Auguri Ago! Questa volta ho preso il giorno giusto eh?

 

 

 

La cosa mi ricordo era già ben nota anche 6 anni fa, quando la gente usava ICQ e non MSN. ICQ era solito rompere le palle a tutti quanti ti avessero nella lista contatti da una settimana prima del tuo compleanno.

Risultato: una settimana di gente che ti fa gli auguri. E poi il giorno stesso milioni di persone a farti gli auguri.

Chiuso ICQ, non una telefonata, non un messaggio. Ovviamente!

Quanto costa mandare un messaggino su internet, no?

Insegnare

Insegnare è stupendo. È una delle cose che più mi piace.

Il problema è che ho poco da insegnare. O meglio, avrei ben da insegnare in particolari campi. Ho un sacco di competenze specifiche che posso passare, solo che in nessun campo da esperto, risultando quindi poco adatto all’insegnamento.

Non è giusto insegnare qualcosa se non si è esperti, se non si ha una competenza tale da poter fare qualcosa quasi per mestiere. Circa. Tutto è relativo.

Però ho insegnato, ho insegnato una volta e non vedo l’ora di rifarlo. Ho insegnato e non mi è piaciuto come ho insegnato e ho voglia di voler migliorare, di farmi capire di più.

Di migliorare il mio insegnamento. 

È come se tramandassi parte di me.

$25 billion

Come ogni quadrimestre una “strana società di frutta” annuncia i risultati ottenuti negli ultimi – per l’appunto – 4 mesi.

Quando hanno annunciato che il loro fondo di copertura è aumentato da 18 a 25 miliardi di dollari, ancora una volta mi sono chiesto che cosa potrei fare io povero pirla con 25 miliardi di dollari – cifra che evidentamente non viene intaccata nemmeno dagli investimenti maggiori della società.

Ancora una volta so perfettamente che non potrei farmene assolutamente niente di nulla.

Però per la prima volta mi rendo conto che un euro sul superenalotto potrei anche giocarlo. Sai mai. “Un problema in meno a cui pensare” (giusto per continuare la citazione, no?).

La sapete la barzelletta del veneziano che prega Dio di farlo vincere alla lotteria per tutta la vita e quando poi muore chiede a Dio perché non lo ha fatto vincere e Dio gli risponde “ma mona almeno compralo un biglietto”?

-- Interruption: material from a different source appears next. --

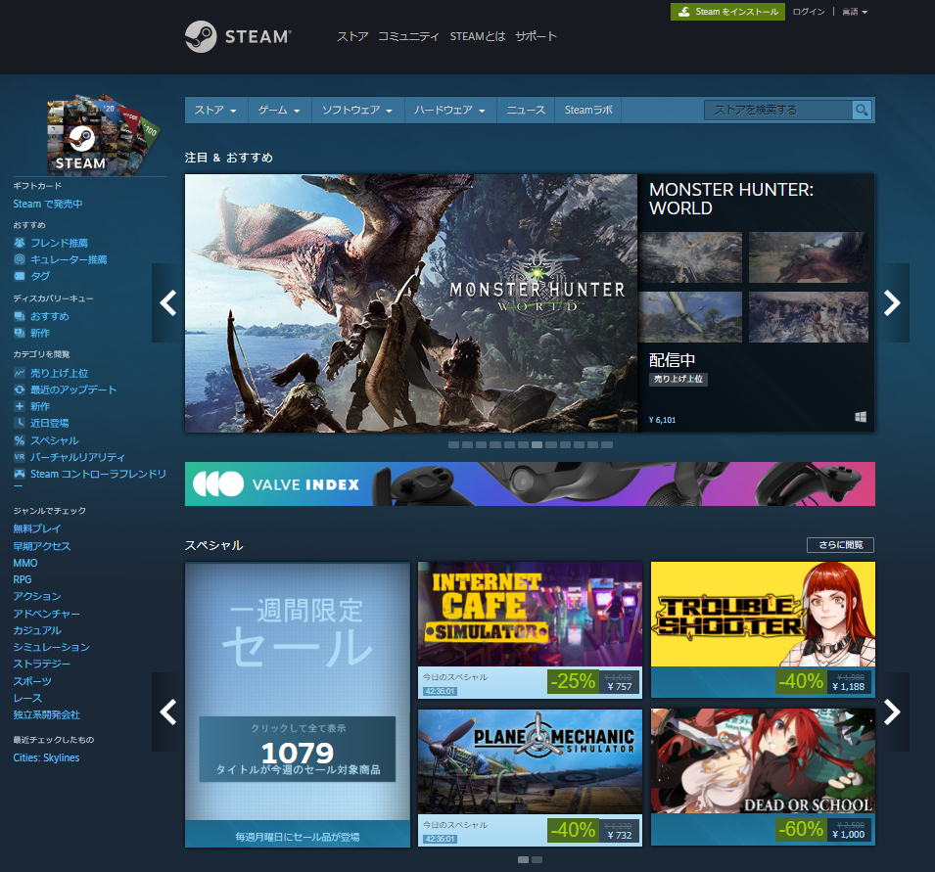
Task: Click the magnifying glass search icon
Action: (x=862, y=111)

No? Beh, è una bella barzelletta, dovreste farvela raccontare, davvero.

Ho sorriso quando mi è stata raccontata.

Domanda lecita.

L’altro giorno avevo fatto un post su perché le tapparelle spesso non ci sono in altri paesi.

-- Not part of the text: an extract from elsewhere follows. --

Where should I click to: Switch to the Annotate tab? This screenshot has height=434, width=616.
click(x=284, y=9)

Io ho risposto con la giusta risposta. Perché non servono.

Bhe, insomma, credevo che la risposta fosse più che sufficiente, che non avesse bisogno di grosse spiegazioni e che fosse facilmente verificabile. Evidentemente non è stato così visto che mi è stato domandato “perché non servono?”.

Allora oggi ho concluso che la domanda alla fine è lecita. È lecita perché in effetti non è applicabile a tutti quanti e quindi non posso sperare che tutti giungano alla stessa conclusione.

Come prima per rispondere ci tengo a dirvi che il motivo per cui non vengono usate non è perché nei paesi fuori dall’Italia in cui non mettono le tapparelle (leggasi paesi più a nord) tendenzialmente hanno meno luce di noi. Sono stato in India e mannaggia se avessi visto una tapparella in due settimane e lì di luce ne hanno ben più di noi. Anche nei paesi arabi mai viste tapparelle. Posti dove a mezzogiorno anche in inverno pieno ci si spacca di luce.

Bene, la risposta è che si sottovaluta pesantemente la capacità dell’uomo di dormire con il quantitativo di luce medio che può passare di notte e nelle prime ore dopo l’alba in una stanza non orientata verso est – sudest.

Io ho sempre dormito pieno di tapparelle abbassate. Mai un filo di luce in camera.

Finché non ho dormito con tapparelle aperte di proposito. E ora dormo solo con tapparelle aperte.

Quello che ho capito è che c’è una stretta minoranza di persone che veramente non possono dormire anche solo con un filo di luce (mio padre era uno di questi) che quindi non possono arrivare a tale conclusione. 

Le tapparelle non sono necessarie. Anzi, è possibile che voi troviate molto più rilassante svegliarsi al mattino con la camera illuminata, solo non lo avete mai sperimentato con questo spirito.